The client-side of a pluggable transport must implement a SOCKS proxy. When Tor wants to connect to an obfuscated bridge, it connects to the SOCKS proxy, orders a CONNECT towards the bridge host, and then pushes its traffic through the SOCKS proxy. The pluggable transport encodes traffic while it's passing through the SOCKS proxy. (Note: The SOCKS protocol and this architecture is not ideal. See #7153)

The server-side of a pluggable transport must implement a client of the notorious Extended ORPort protocol. A Tor bridge runs an Extended ORPort server and exchanges some metadata with the transport proxy before receiving the actual client data. For example, the pluggable transport proxy tells Tor the name of the pluggable transport used for each connection, so that it can be recorded as a statistic. See the spec and the code of obfsproxy and pt.DialOr in goptlib.

All the above interfaces and protocols are documented in the pt-spec and a pluggable transport proxy is expected to support them.
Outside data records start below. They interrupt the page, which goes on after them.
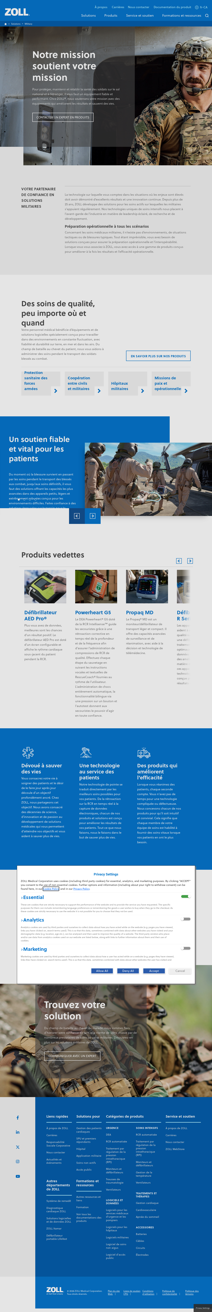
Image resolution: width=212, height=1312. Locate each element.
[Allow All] (102, 971)
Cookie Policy (51, 889)
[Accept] (154, 971)
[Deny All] (128, 971)
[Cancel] (180, 971)
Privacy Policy (81, 889)
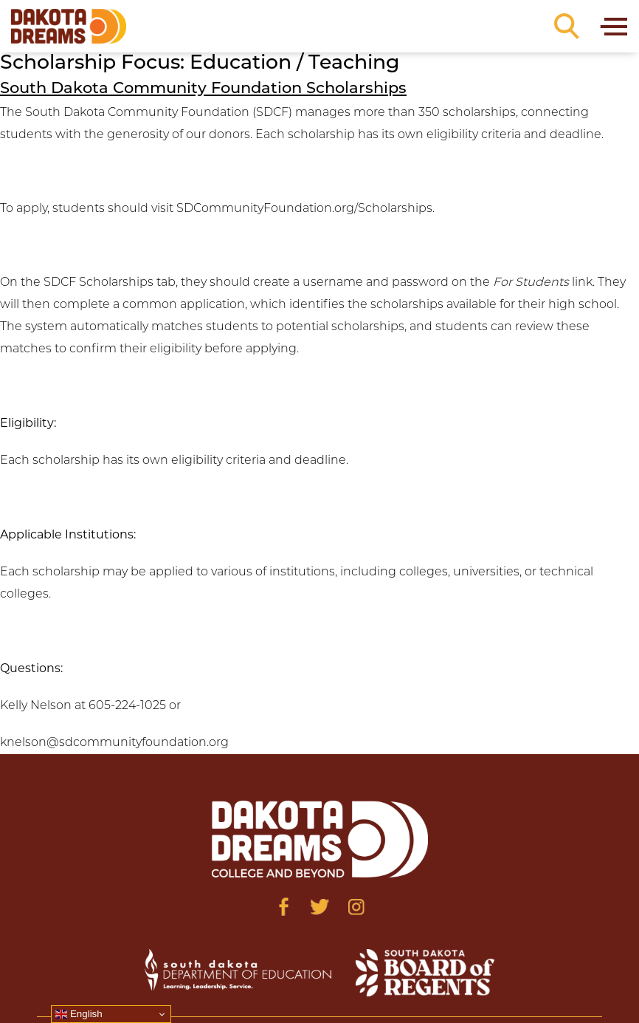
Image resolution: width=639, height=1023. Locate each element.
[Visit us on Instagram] (356, 906)
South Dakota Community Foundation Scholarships (203, 89)
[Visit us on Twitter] (320, 906)
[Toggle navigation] (613, 26)
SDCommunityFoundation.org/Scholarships (304, 209)
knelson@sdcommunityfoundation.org (114, 743)
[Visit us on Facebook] (283, 906)
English (78, 1014)
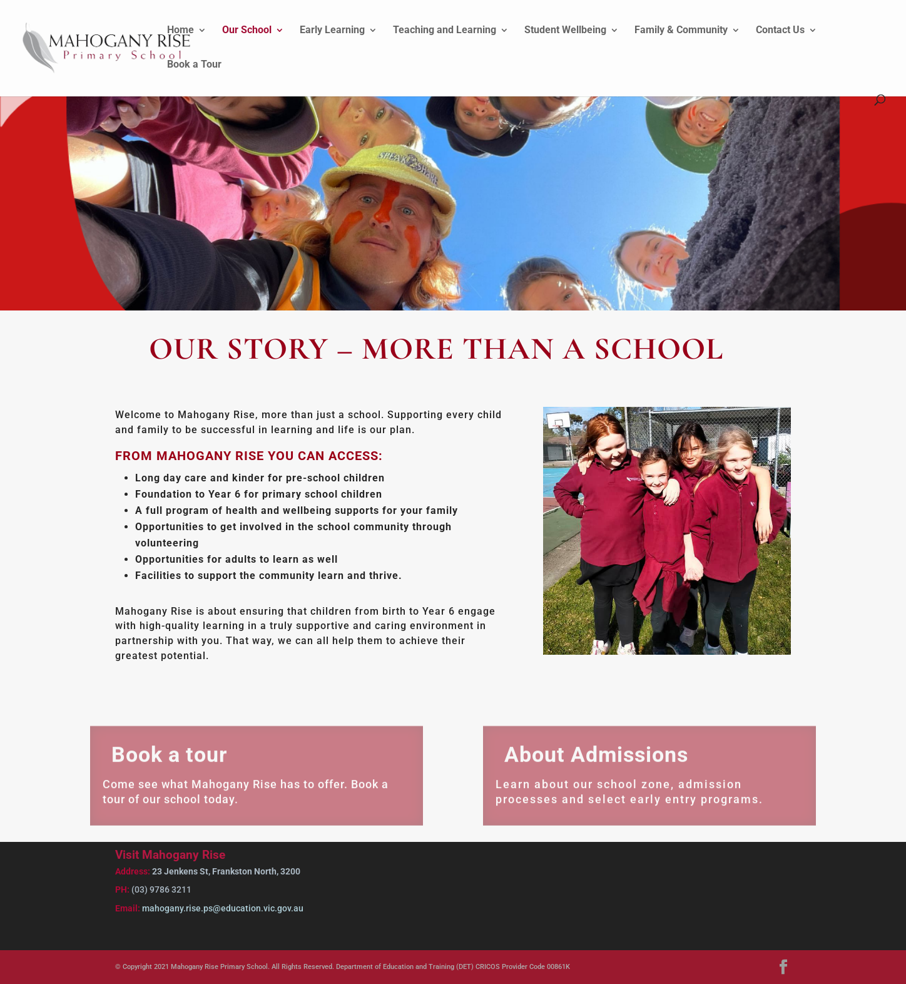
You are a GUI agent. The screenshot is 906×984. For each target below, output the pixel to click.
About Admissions (596, 761)
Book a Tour (194, 65)
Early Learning (332, 31)
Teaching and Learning (444, 31)
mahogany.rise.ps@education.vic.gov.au (221, 908)
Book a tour (169, 761)
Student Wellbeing (565, 31)
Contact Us (780, 31)
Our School (247, 31)
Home (180, 31)
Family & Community (681, 31)
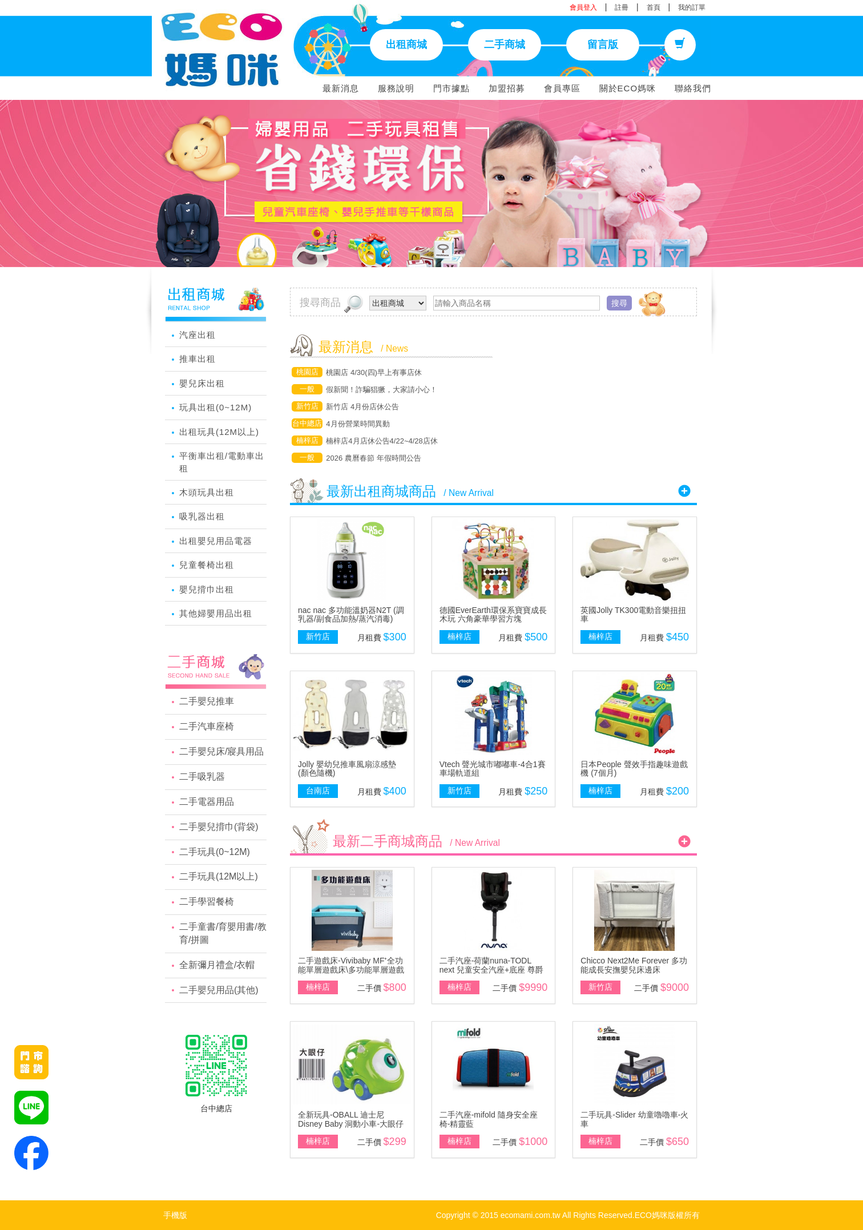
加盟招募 (507, 88)
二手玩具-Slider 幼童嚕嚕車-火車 (634, 1119)
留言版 (602, 44)
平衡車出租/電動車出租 (221, 462)
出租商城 (406, 44)
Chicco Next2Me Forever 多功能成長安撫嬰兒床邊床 (633, 965)
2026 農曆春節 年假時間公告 (373, 458)
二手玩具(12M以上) (218, 876)
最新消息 (340, 88)
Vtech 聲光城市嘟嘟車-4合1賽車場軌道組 (492, 768)
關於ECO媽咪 (627, 88)
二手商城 (504, 44)
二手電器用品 (206, 801)
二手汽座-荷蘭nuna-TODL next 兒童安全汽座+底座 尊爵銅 (491, 969)
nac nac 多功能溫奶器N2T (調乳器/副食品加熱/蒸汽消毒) (351, 614)
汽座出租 (197, 335)
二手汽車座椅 (206, 726)
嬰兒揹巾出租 (206, 589)
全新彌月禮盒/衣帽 (217, 965)
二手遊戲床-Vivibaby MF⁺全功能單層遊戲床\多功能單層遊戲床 (351, 969)
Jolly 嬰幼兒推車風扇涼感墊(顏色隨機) (347, 768)
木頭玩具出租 (206, 492)
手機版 (175, 1215)
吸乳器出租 (202, 516)
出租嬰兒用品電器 (215, 541)
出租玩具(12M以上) (219, 432)
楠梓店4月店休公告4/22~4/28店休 (381, 441)
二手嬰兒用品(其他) (219, 990)
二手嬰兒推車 (206, 701)
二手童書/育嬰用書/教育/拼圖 (223, 933)
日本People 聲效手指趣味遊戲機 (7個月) (633, 768)
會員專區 (562, 88)
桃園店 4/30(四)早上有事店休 (374, 372)
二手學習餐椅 (206, 901)
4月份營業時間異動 (357, 424)
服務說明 (396, 88)
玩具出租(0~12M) (215, 407)
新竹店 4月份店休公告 (362, 406)
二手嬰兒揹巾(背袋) (219, 827)
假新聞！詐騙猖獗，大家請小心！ (381, 389)
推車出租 (197, 359)
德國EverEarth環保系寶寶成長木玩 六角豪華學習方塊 (493, 614)
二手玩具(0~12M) (214, 852)
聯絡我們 (693, 88)
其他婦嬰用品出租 (215, 613)
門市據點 (451, 88)
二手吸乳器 (202, 776)
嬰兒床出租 (202, 383)
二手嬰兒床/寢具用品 (221, 751)
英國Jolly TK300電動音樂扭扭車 (633, 614)
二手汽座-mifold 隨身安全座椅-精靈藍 (488, 1119)
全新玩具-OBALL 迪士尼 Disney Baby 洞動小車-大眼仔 (351, 1119)
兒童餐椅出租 (206, 565)
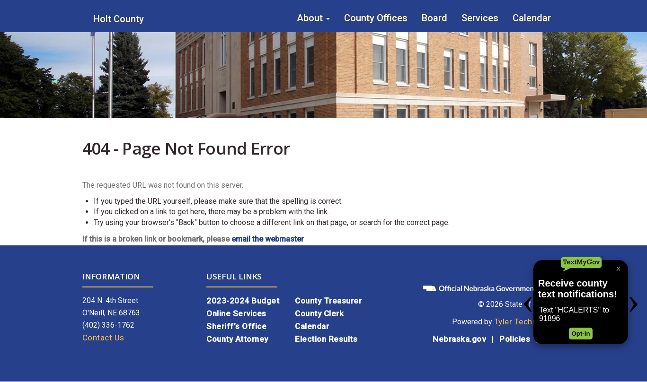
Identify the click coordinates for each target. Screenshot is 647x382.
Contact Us (103, 337)
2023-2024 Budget (242, 300)
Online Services (236, 313)
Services (479, 18)
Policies (514, 339)
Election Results (326, 339)
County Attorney (237, 339)
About (313, 18)
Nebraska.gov (459, 339)
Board (434, 18)
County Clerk (319, 313)
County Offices (376, 18)
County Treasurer (328, 300)
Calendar (532, 18)
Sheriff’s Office (236, 326)
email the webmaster (267, 238)
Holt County (118, 19)
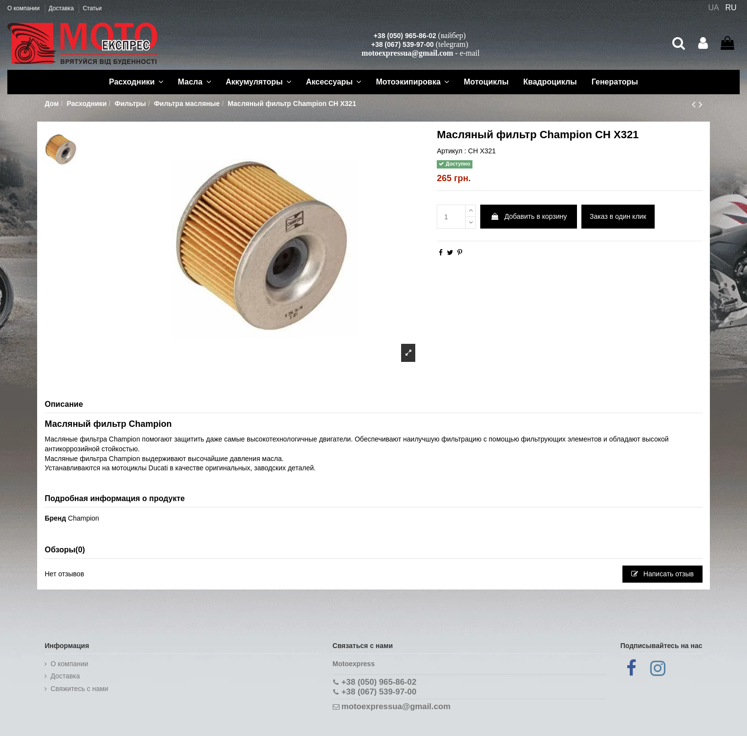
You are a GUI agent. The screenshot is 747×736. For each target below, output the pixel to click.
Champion (83, 518)
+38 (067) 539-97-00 (402, 44)
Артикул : (451, 151)
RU (731, 7)
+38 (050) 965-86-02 (405, 36)
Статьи (92, 8)
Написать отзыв (662, 574)
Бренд (55, 518)
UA (713, 7)
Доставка (62, 8)
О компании (24, 8)
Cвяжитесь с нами (79, 689)
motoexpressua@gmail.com (407, 53)
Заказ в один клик (618, 216)
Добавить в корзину (529, 216)
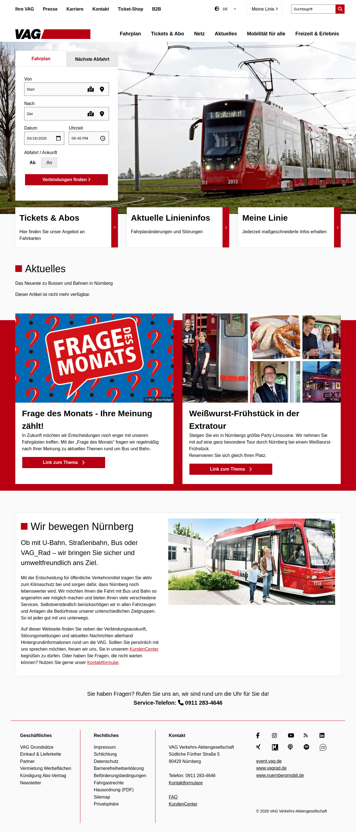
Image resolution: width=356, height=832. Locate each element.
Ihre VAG (24, 9)
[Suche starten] (340, 9)
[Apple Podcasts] (291, 747)
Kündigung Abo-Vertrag (43, 775)
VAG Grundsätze (36, 747)
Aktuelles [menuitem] (226, 34)
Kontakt (100, 9)
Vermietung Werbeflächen (45, 768)
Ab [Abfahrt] (32, 162)
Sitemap (102, 797)
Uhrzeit (76, 128)
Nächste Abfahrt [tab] (92, 59)
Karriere (74, 9)
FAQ (173, 797)
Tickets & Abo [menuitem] (167, 34)
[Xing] (259, 747)
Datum (30, 128)
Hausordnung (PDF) (114, 789)
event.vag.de (269, 761)
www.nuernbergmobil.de (280, 775)
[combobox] (66, 89)
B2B (156, 9)
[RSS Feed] (307, 735)
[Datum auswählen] (44, 138)
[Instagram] (275, 735)
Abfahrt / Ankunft (40, 152)
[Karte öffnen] (91, 89)
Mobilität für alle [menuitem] (266, 34)
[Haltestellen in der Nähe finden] (102, 89)
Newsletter (30, 782)
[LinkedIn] (323, 735)
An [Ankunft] (49, 162)
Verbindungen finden (67, 179)
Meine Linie (265, 9)
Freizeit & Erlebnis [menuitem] (317, 34)
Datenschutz (106, 761)
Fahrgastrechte (109, 782)
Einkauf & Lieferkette (40, 754)
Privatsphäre (106, 804)
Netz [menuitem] (199, 34)
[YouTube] (291, 735)
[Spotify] (307, 747)
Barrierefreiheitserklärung (119, 768)
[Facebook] (259, 735)
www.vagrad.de (271, 768)
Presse (50, 9)
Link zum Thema (64, 462)
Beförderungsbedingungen (120, 775)
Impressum (105, 747)
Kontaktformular (102, 662)
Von (28, 79)
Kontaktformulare (186, 782)
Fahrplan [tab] (40, 58)
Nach (29, 103)
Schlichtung (105, 754)
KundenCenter (144, 649)
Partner (27, 761)
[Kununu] (275, 747)
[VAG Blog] (323, 747)
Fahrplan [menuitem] (130, 34)
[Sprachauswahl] (229, 9)
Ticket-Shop (130, 9)
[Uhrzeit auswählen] (89, 138)
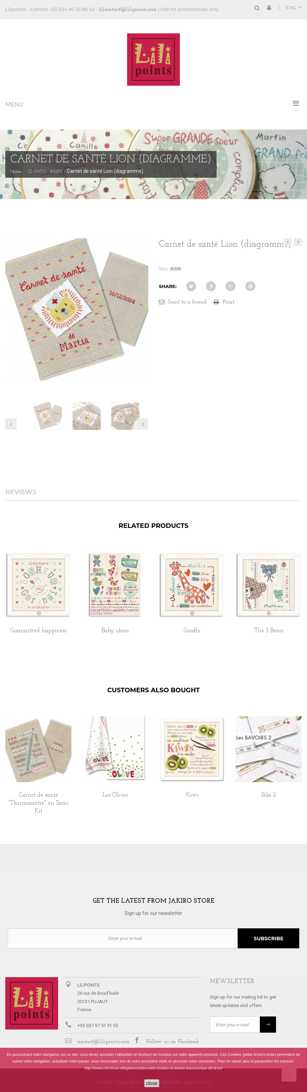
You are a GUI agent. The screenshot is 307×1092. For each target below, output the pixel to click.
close (152, 1083)
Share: (167, 286)
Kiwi (192, 795)
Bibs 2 (269, 795)
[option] (38, 600)
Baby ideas (115, 631)
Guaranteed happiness (38, 631)
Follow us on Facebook (172, 1042)
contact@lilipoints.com (131, 9)
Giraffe (192, 631)
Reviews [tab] (20, 492)
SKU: (164, 269)
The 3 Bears (269, 631)
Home (16, 171)
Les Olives (115, 795)
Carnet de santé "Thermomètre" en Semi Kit (38, 803)
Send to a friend (187, 302)
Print (228, 302)
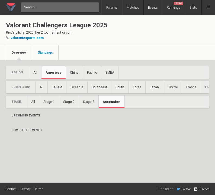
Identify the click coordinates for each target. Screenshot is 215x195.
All (35, 72)
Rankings (175, 5)
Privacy (25, 189)
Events (153, 7)
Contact (11, 189)
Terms (38, 189)
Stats (193, 7)
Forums (112, 7)
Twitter (184, 189)
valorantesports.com (27, 38)
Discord (202, 189)
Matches (133, 7)
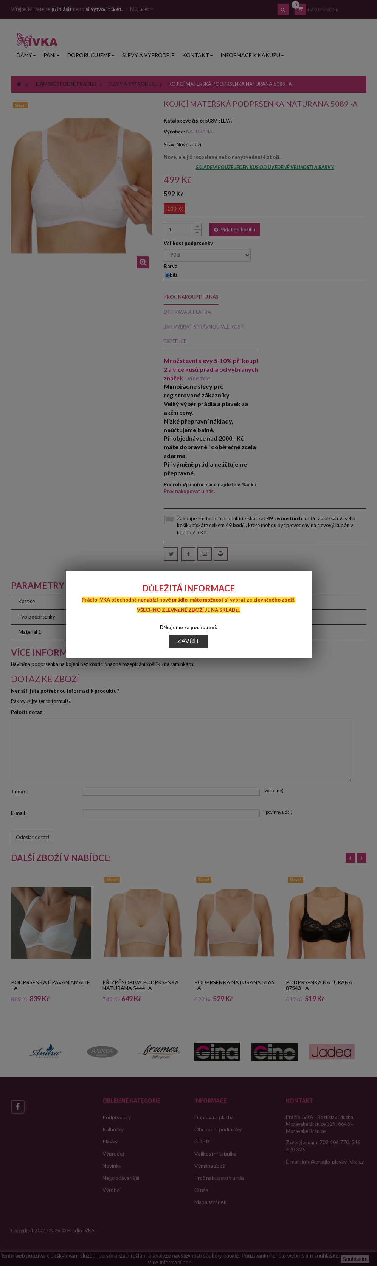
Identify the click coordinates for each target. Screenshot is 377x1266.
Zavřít (188, 527)
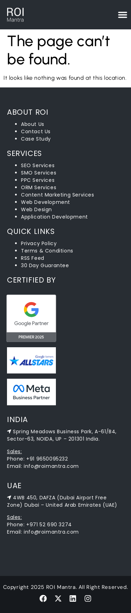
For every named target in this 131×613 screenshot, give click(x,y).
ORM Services (38, 187)
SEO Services (37, 165)
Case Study (36, 138)
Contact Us (36, 131)
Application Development (54, 216)
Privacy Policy (39, 243)
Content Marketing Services (57, 194)
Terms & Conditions (47, 250)
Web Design (36, 209)
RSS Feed (32, 258)
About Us (32, 124)
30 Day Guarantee (45, 265)
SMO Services (38, 172)
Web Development (45, 202)
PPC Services (37, 180)
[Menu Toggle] (123, 15)
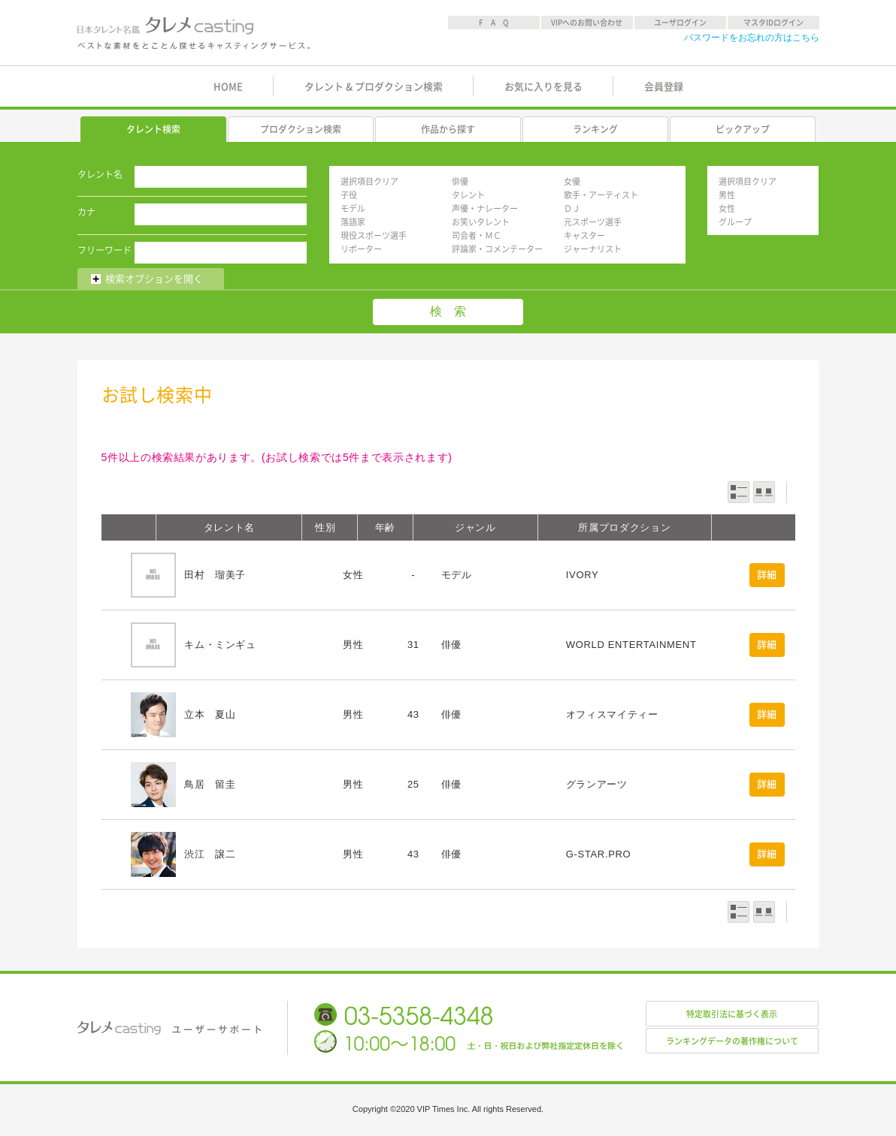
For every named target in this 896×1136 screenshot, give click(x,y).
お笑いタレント (481, 222)
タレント (468, 195)
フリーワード (104, 250)
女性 (727, 208)
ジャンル (475, 527)
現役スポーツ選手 (374, 235)
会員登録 (663, 87)
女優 (572, 181)
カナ (86, 211)
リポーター (361, 249)
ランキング (595, 129)
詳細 (767, 575)
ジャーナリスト (593, 249)
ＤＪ (572, 208)
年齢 (385, 527)
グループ (735, 222)
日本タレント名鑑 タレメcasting (194, 33)
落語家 (353, 222)
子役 (349, 195)
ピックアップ (743, 129)
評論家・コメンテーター (497, 249)
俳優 (460, 181)
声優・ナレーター (485, 208)
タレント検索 (153, 129)
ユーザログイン (680, 22)
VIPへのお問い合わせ (586, 22)
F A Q (494, 22)
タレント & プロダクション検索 (373, 87)
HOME (228, 87)
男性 (727, 195)
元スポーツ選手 (593, 222)
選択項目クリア (369, 181)
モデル (353, 208)
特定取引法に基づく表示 (731, 1014)
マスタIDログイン (773, 22)
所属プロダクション (624, 527)
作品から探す (448, 129)
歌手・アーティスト (601, 195)
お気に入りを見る (543, 87)
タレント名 (100, 174)
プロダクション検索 (300, 129)
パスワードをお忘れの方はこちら (751, 37)
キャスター (584, 235)
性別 (325, 527)
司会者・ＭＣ (476, 235)
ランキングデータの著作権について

Things to consider when adding a new pluggable transport

Read some background from developers

Strongly consider using a "safe" language

When getting your pluggable transport deployed, things will be considerably smoother if it is written in a memory safe language. There are exceptions to this rule, however as long term maintenance for pluggable transports is most likely going to end up being undertaken in part by developers/volunteers from the Tor project, languages that are harder to shoot yourself in the foot with are strongly preferred (If you have a reason in using something like C, you probably should talk to asn about it first).

Consider common attack vectors for your proposed protocol

At a minimum, your pluggable transport should be resistant to detection by a casual observer (Eg: DPI middleboxes). Note that it is strongly recommended that new pluggable transports be resistant to active probing: (obfs2 and obfs3 provide the minimum standard for the former. Scramblesuit was written to defeat the latter).

Also note that once, Iran terminated all TCP connections which did not look like HTTP after just 60 seconds.

If you are going to mimic/reuse an existing protocol, make sure that you read The Parrot is Dead: Observing Unobservable Network Communications and Cover Your ACKs: Pitfalls of Covert Channel Censorship Circumvention. countermeasures can be:

  • using the actual software for that protocol and hide the data in the payload on application level.
  • modify the software if it is open source to inject data directly removing gui overhead but keeping netork behavior.
  • switch bridges fast enough before the firewall can detect unusual traffic.
  • machine learning(look at brainstorming section)

Ensure that your protocol works on currently supported platforms

Ideally your protocol should run on the platforms officially supported by the Tor project's official releases. This currently is Linux, OS X (Intel), and Microsoft Windows (>= Windows XP).